→ EXTRAIT CHOISI
◇ ◇ ◇

Edgar Degas – Autoportrait, 1858, Sterling and Francine Clark Institute or Art, Williamstown
« Un personnage singulier, grand et sévère artiste, essentiellement volontaire, d’intelligence rare, vive, fine, inquiète, qui cachait sous l'absolu des opinions et la rigueur des jugements, je ne sais quel doute de soi-même et quel désespoir de se satisfaire » - Paul Valéry
Paul Valéry ne pense pas trop de bien des biographies. Le livre « Degas Danse Dessin » écrit par l’écrivain est un long monologue intellectuel sur un peintre qui était mort depuis une vingtaine d’années lorsque le livre est publié en 1938 chez Gallimard, après une édition précédente par Amboise Vollard. Pour donner de l’épaisseur à l’ouvrage, l’éditeur a rajouté de nombreuses photos d’archives, parfois prises par le photographe qu’était Edgar Degas. Des tableaux en noir et blanc sans grand intérêt ne sont là qu’à titre d’informations : peut-on apprécier les magnifiques pastels de Degas sans la couleur ?
Edgar Degas a 60 ans, l’écrivain 23 ans, lorsque le jeune homme se présente au 37 rue Victor Massé à Paris, demeure du peintre, dans les années 1893 ou 94.
Difficile de faire un résumé plus précis et plus juste du personnage Degas :
« Tous les vendredis, Degas, étincelant, insupportable, anime le dîner chez Henri Rouart. Il répand l’esprit, la terreur, la gaieté. Il perce, mime, il prodigue les boutades, les apologues, les maximes, les blagues. Il abîme les gens de lettre, l’Institut, les faux ermites, les artistes qui arrivent ; cite Saint-Simon, Proudhon, Racine et les sentences bizarres de Monsieur Ingres… Son hôte, qui l’adorait, l’écoutait avec une indulgence admirative, cependant que d’autres convives, jeunes gens, vieux généraux, dames muettes, jouissaient diversement des exercices d’ironie, d’esthétique ou de violence du merveilleux faiseur de mots. »
Sans être un biographe ni un spécialiste de l’art pictural, Paul Valéry, de part son intimité avec l’artiste jusqu’à sa mort en 1917, permet aux lecteurs, à travers de nombreuses anecdotes et réflexions personnelles, de découvrir et connaître l’homme Degas, ses relations, ses conceptions sur l’art, ses techniques de travail, ses thèmes favoris.
Edgar Degas – La répétition sur scène, 1874, The Metropolitan Museum of Art, New York
Le peintre des danseuses : Degas aimait se glisser dans les coulisses de l’opéra pour les croquer en mouvement. Il les traquait, les capturait, les modelait.
La grâce de sa « Petite danseuse de quatorze ans » ne cesse de nous enchanter.

◇ ◇ ◇

→ INFORMATIONS FOURNIES

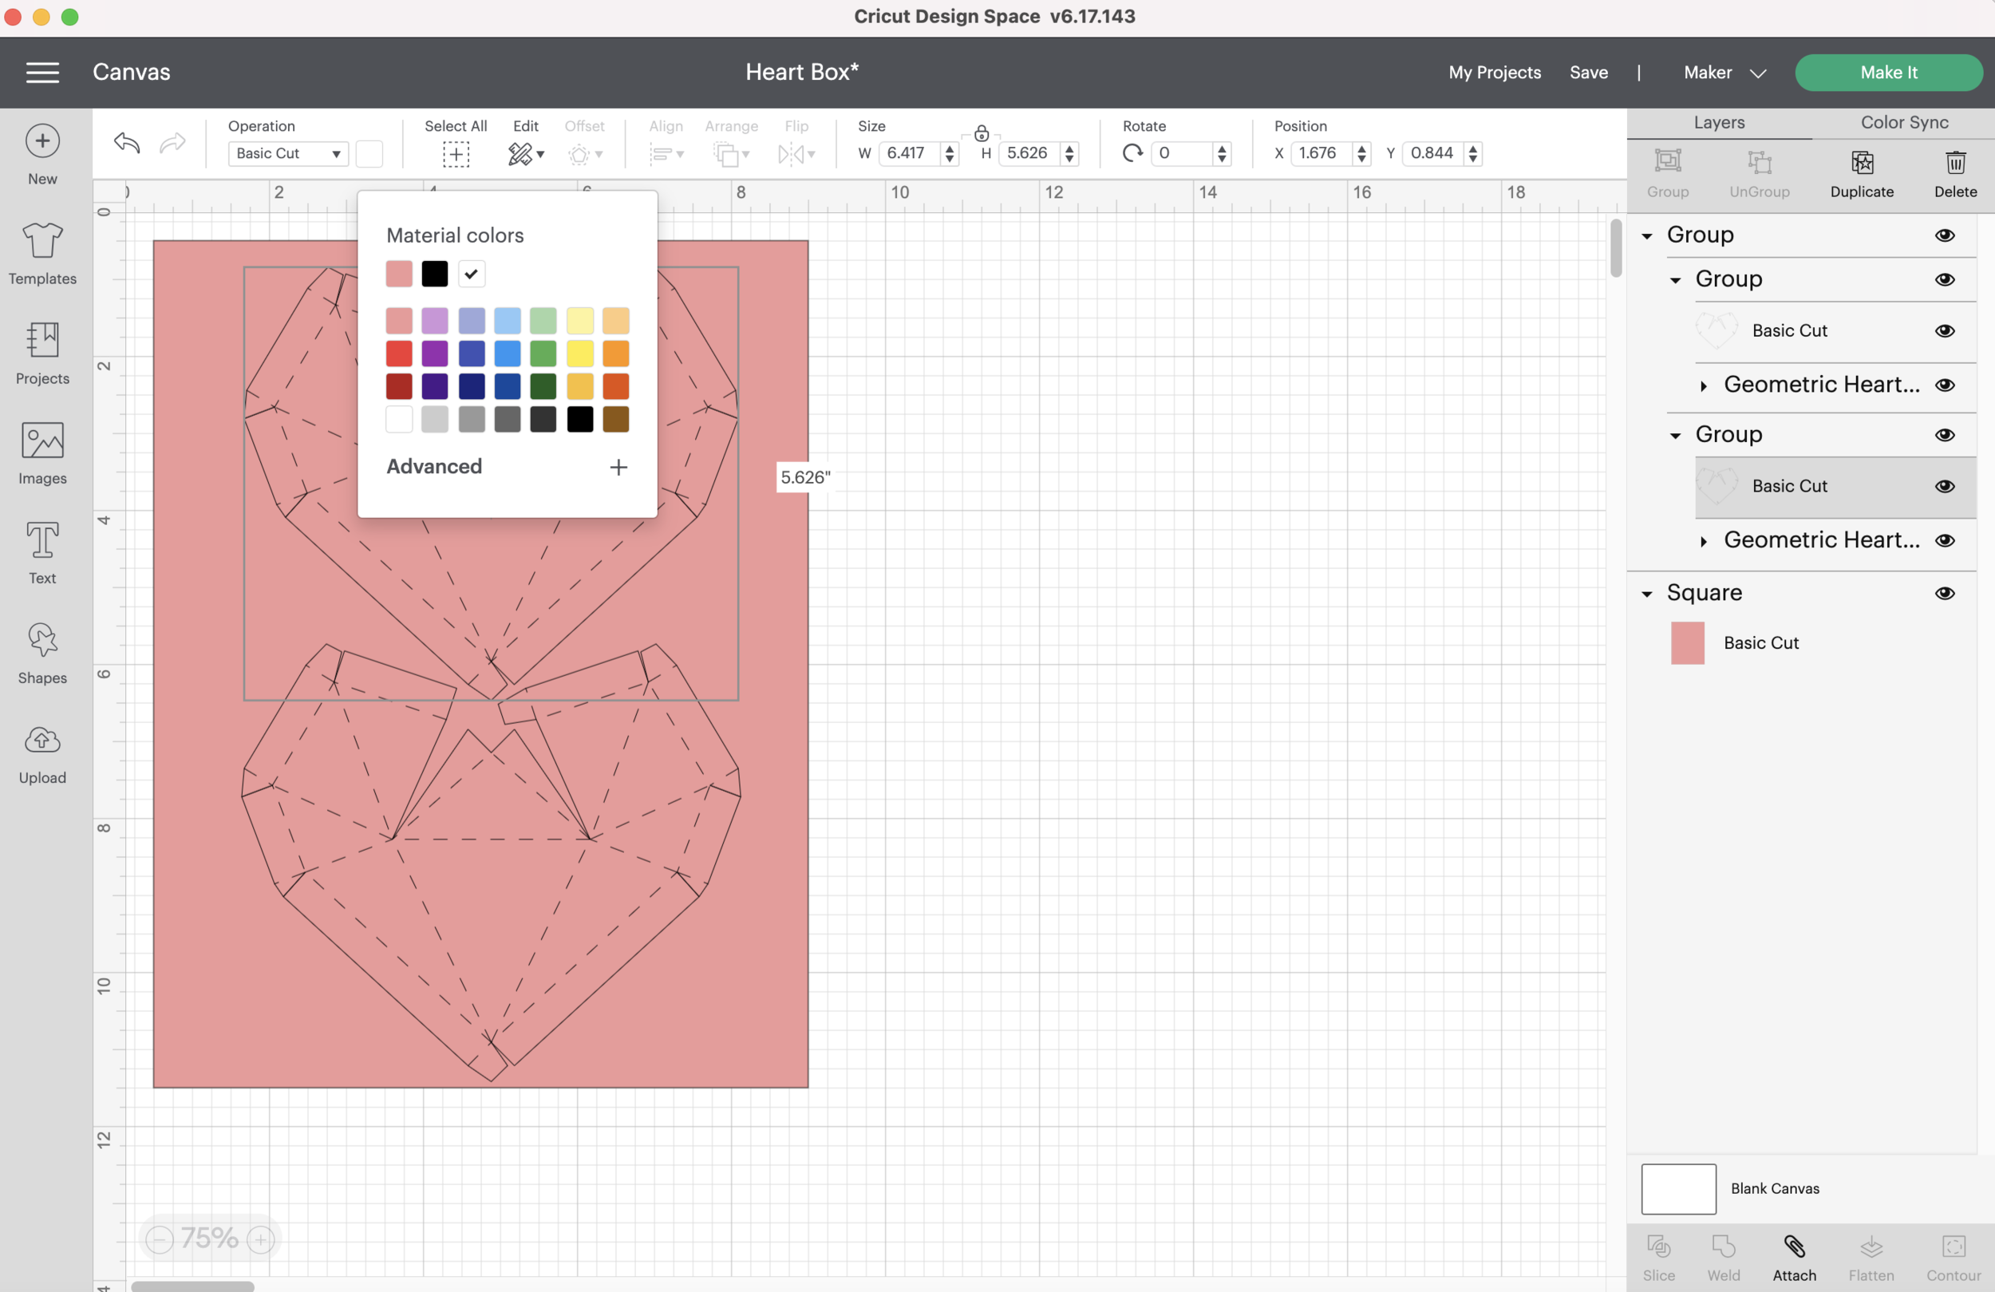This screenshot has height=1292, width=1995.
Task: Open the Shapes tool
Action: pos(42,641)

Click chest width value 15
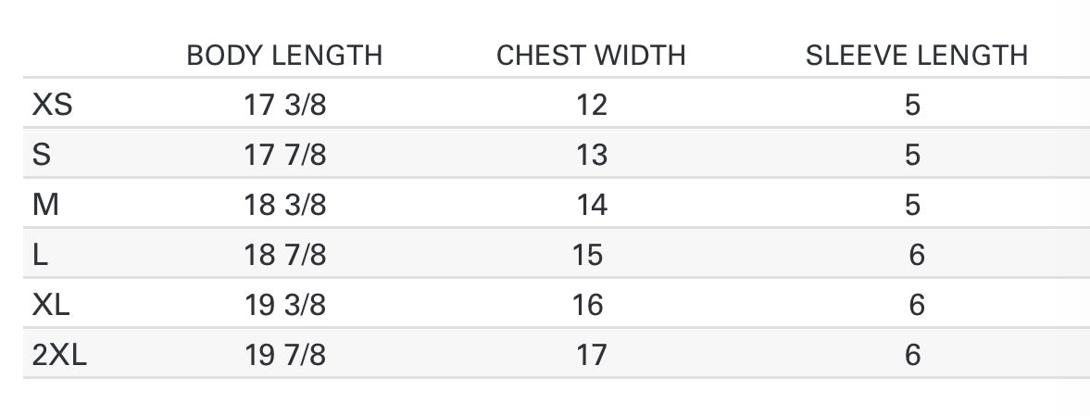[x=587, y=256]
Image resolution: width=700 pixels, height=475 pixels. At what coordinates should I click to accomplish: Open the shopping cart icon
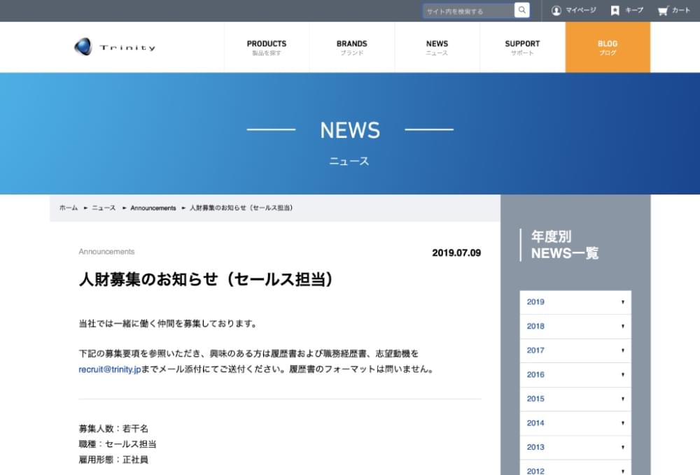662,10
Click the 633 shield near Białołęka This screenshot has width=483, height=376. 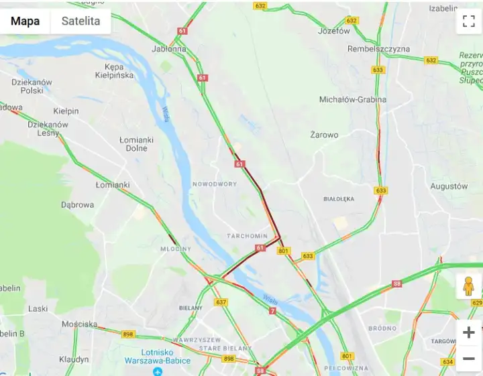[381, 190]
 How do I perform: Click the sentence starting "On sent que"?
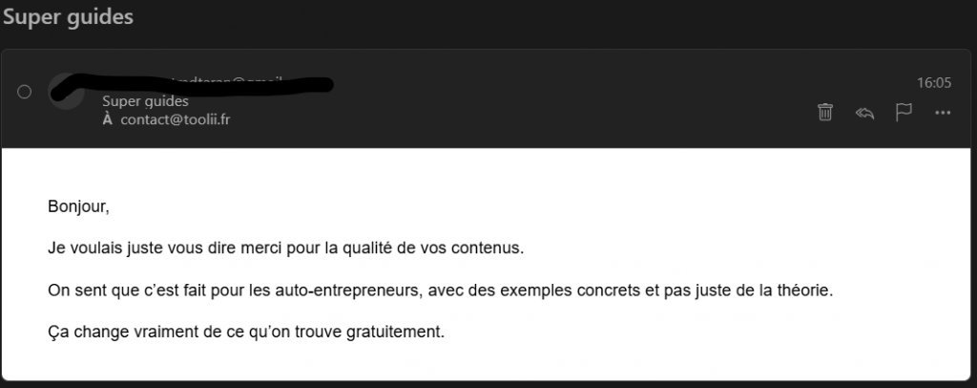[x=440, y=290]
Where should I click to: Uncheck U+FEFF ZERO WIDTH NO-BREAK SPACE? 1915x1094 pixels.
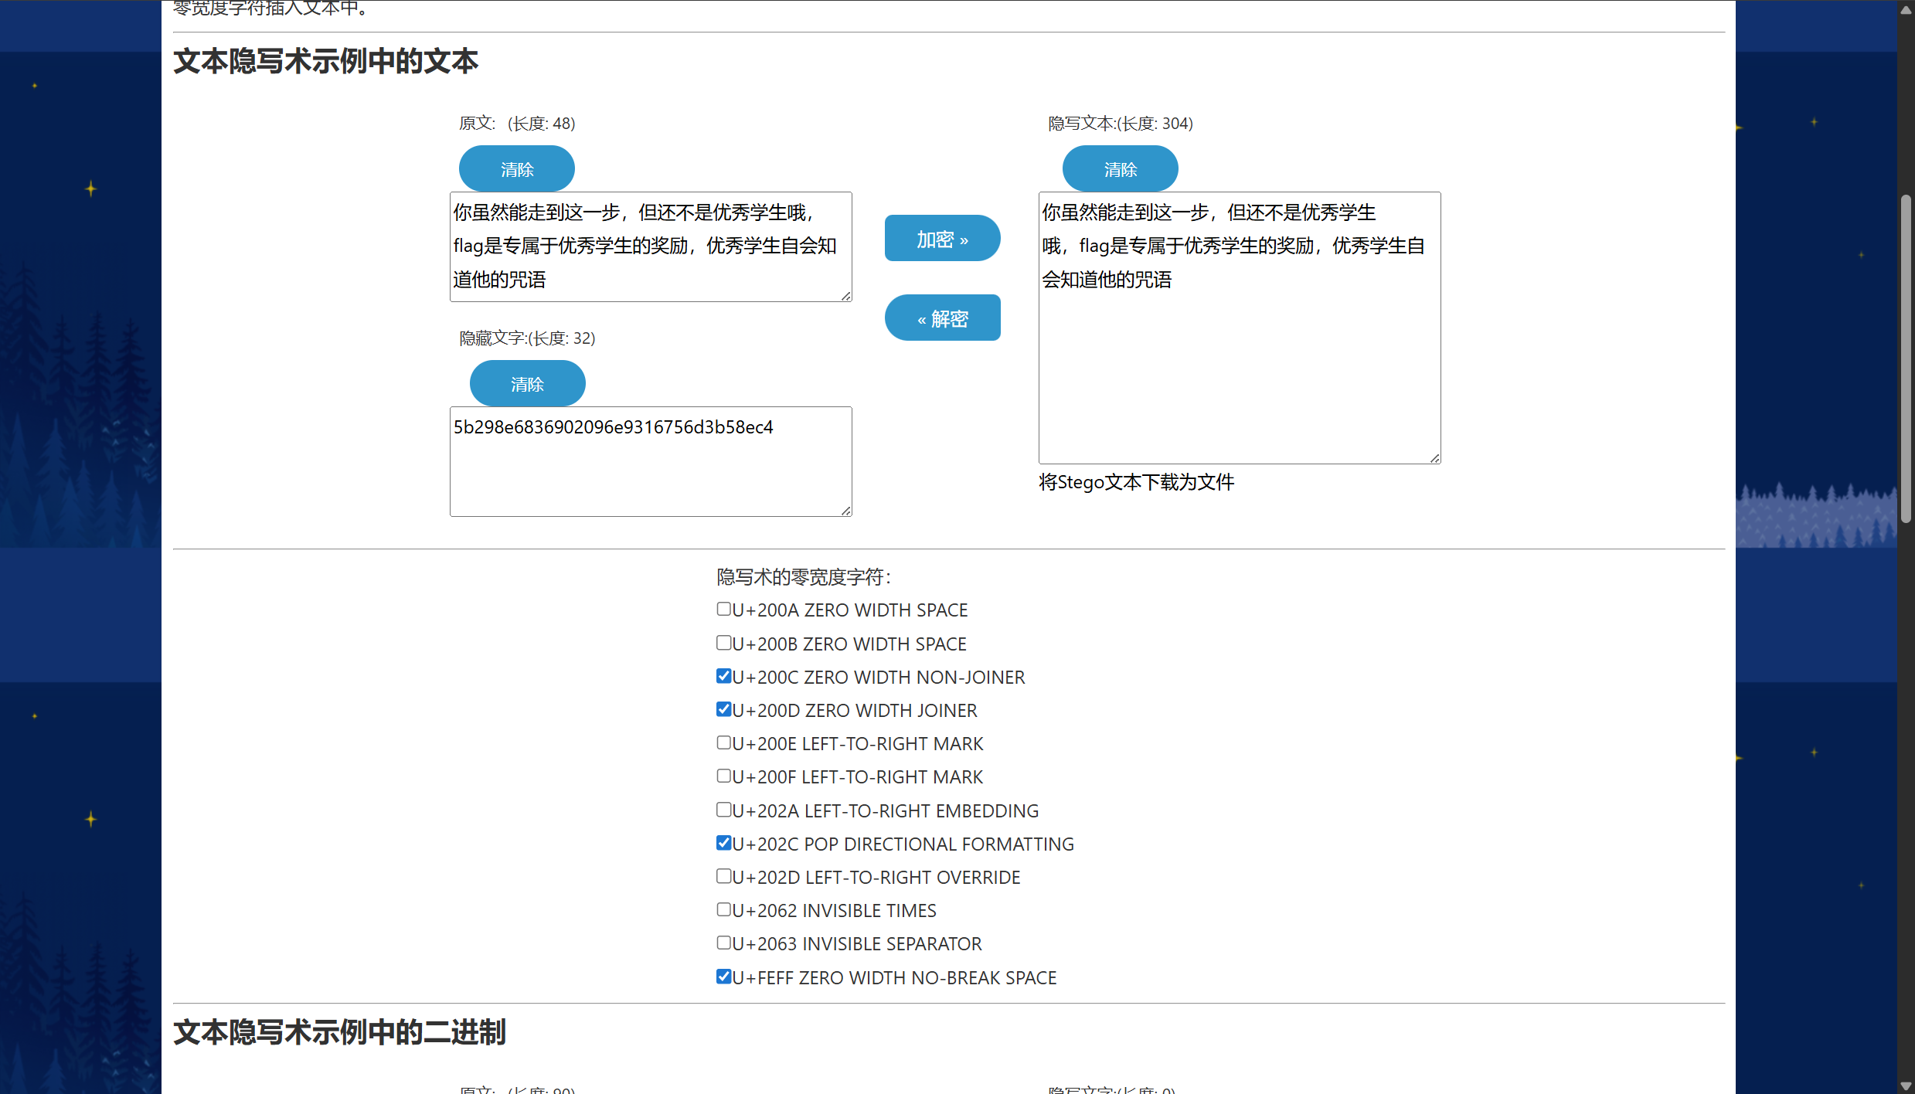tap(723, 977)
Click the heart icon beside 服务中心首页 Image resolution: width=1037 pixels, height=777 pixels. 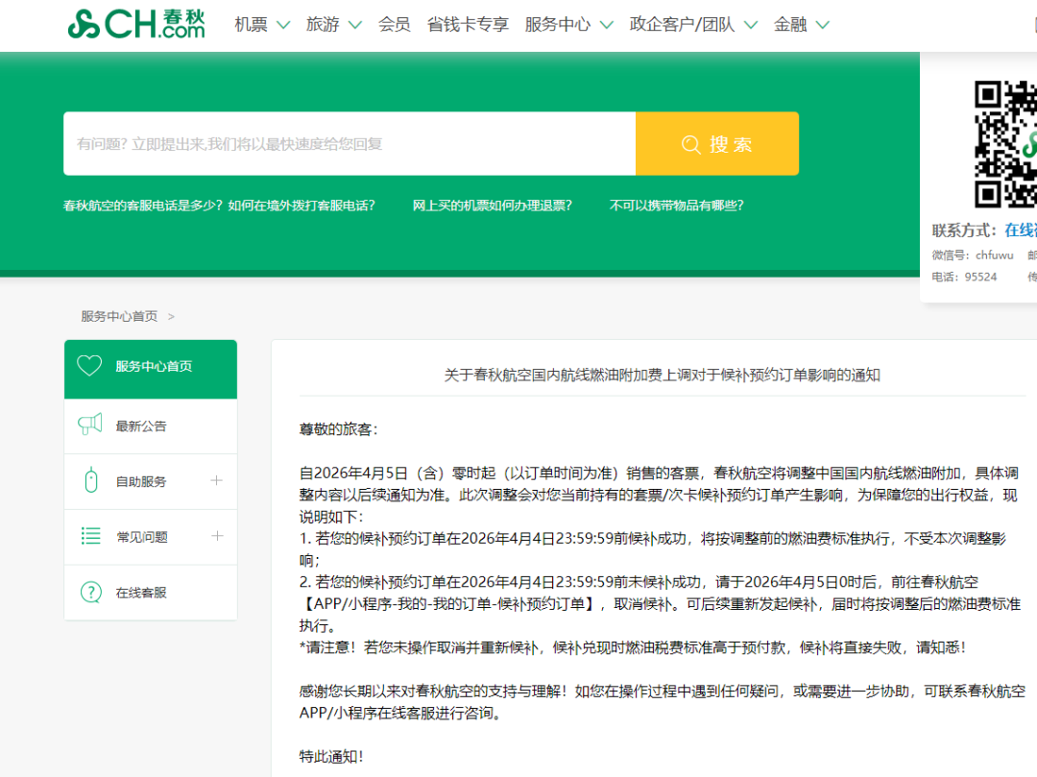coord(89,368)
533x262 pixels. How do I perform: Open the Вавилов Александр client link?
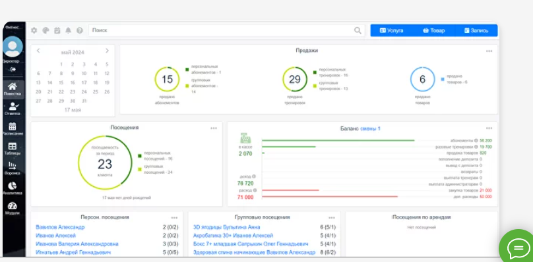(x=60, y=227)
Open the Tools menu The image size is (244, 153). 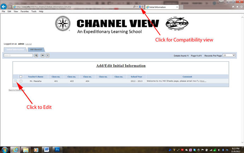point(34,11)
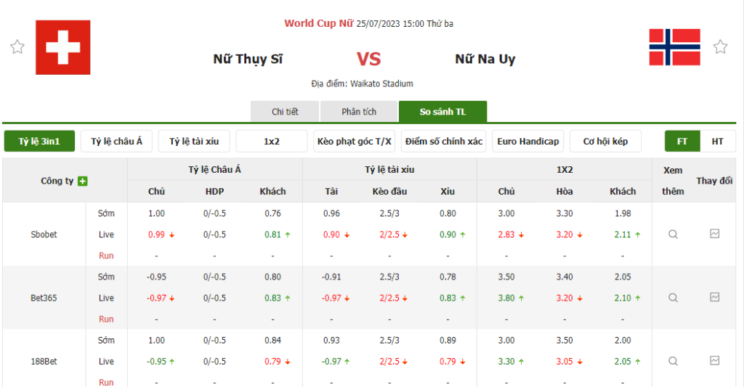Open 188Bet odds details magnifier icon
This screenshot has height=387, width=744.
coord(673,361)

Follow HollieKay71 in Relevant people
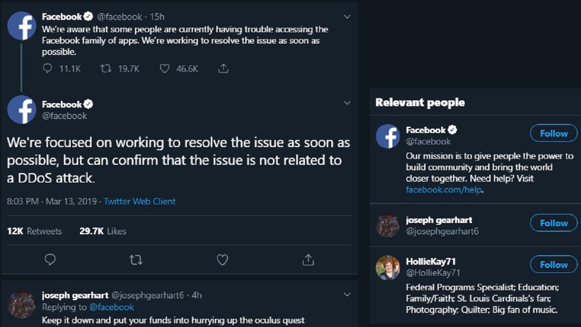pyautogui.click(x=554, y=265)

◇ ◇ ◇

→ CONSIGNE
Dites, s'il vous plaît, si chacune des affirmations suivantes concorde avec l'extrait choisi, en répondant par oui ou non et en citant entre guillemets les mots de l'extrait qui tranchent. 1. Le livre de Paul Valéry sur Degas a paru en 1938 chez Gallimard. 2. L'écrivain avait 30 ans lorsqu'il s'est présenté chez le peintre. 3. Degas animait le dîner chez Henri Rouart tous les samedis.

→ RÉPONSE
1. Oui : « publié en 1938 chez Gallimard ».
2. Non : « l’écrivain 23 ans ».
3. Non : « Tous les vendredis ».